Eyevestor digitizes those processes, so that companies are not swallowed up by legal hassle. In this way, the entrepreneur stays where he belongs: in the middle of the arena, close to product and customer.
Conclusion
The conversation between Gijs Dalen Meurs and Oscar Kneppers shows that growth does not have to be a lonely sprint. By linking a strong brand to an engaged community and democratizing ownership, a self-reinforcing flywheel is created. Curiosity shows the way, discipline keeps you on track, and shared capital takes you further than you would ever get on your own.
The Sharefunding Arena is therefore more than a podcast title; It's an invitation to rewrite the rules of the game and share the value of your business with the people who are most motivated to drive that value further.
Background to the title: The Sharefunding Arena
The Sharefunding Arena is for every entrepreneur who wants to grow and succeed. For the entrepreneur who is the misfit, the crazy one, the man or woman in the arena.
115 years ago, Theodore Roosevelt gave a speech that has become known for one paragraph and has thus come to be called the man in the arena. Google it and you will find the quote. Below is the Eyevestor free translation anno 2025.
It's not about the people on the sidelines. Not about the critics, the complainers, or the people who know exactly how you should have done things differently or better – but don't do anything yourself. The real honor belongs to you, the one who dares and continues.
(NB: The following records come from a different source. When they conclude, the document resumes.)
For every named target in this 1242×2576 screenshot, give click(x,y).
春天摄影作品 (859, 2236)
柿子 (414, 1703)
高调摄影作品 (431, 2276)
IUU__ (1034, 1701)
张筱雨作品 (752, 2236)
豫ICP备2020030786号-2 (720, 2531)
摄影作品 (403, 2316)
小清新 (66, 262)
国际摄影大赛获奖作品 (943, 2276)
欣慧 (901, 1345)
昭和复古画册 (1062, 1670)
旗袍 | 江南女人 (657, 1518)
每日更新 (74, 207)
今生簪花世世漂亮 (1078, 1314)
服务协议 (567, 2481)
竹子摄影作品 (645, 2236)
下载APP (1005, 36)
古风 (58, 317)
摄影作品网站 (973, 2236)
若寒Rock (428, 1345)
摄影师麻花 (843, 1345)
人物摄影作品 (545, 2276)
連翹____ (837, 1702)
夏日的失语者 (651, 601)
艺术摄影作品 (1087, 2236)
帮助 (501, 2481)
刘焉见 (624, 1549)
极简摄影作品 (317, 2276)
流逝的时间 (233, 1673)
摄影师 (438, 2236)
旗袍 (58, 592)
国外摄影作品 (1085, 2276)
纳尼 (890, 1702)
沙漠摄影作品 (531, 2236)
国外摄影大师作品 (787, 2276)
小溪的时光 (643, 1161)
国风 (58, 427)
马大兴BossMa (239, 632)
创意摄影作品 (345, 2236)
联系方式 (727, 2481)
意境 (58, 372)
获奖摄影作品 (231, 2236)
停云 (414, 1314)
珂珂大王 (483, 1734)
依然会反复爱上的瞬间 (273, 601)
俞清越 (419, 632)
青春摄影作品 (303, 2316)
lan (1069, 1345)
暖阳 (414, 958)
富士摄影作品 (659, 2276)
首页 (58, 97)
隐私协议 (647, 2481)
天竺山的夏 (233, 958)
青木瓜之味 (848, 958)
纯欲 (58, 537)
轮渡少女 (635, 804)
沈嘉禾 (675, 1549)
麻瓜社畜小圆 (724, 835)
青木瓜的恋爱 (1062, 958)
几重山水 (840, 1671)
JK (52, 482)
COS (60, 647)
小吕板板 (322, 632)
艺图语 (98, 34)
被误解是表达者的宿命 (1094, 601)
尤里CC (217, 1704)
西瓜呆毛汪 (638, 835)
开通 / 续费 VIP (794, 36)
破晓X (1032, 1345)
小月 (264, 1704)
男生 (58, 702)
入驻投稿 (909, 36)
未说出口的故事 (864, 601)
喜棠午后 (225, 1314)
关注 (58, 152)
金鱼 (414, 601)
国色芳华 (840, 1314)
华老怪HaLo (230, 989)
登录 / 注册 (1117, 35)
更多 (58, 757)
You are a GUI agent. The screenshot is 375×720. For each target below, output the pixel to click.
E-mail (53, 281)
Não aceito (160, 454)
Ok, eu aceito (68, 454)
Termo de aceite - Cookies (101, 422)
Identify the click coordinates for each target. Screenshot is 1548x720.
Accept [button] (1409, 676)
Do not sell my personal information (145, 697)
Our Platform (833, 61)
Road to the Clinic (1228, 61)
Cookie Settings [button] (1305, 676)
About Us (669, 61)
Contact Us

You standing in the middle of the arena, with the sweat on your forehead and the sleepless nights of work and fear. Who fails, falls, gets up again and continues. Not because it's easy, but because it matters. Maybe you win. Maybe not. But at least you fought. Mood, with passion, with everything you have. And even if you lose, you do so with your head held high – because you tried. Better to fail in trying, than to stay safe on the sidelines. Because that's where – in that arena – it happens. That's where we grow. That's where we make a difference.
Every day the entrepreneur is busy with his or her passion and especially with the acute SME challenges and problems to solve. Fund your growth & Financing is always the biggest challenge, at every stage. How do you do that your husband or wife are in The Sharefunding Arena?
To finance your growth, you need preparation, connection, and moments of fire and celebration. The ultimate way to do that is by strengthening your own assets. Because only then are there other opportunities to grow, finance and connect.
We discuss what is involved.
The Sharefunding Arena is for every entrepreneur who wants to grow. In 30-40 minutes, we dive into a specific theme or the story of the entrepreneur per episode. No superficial conversations, but sharp insights from entrepreneurs and experts.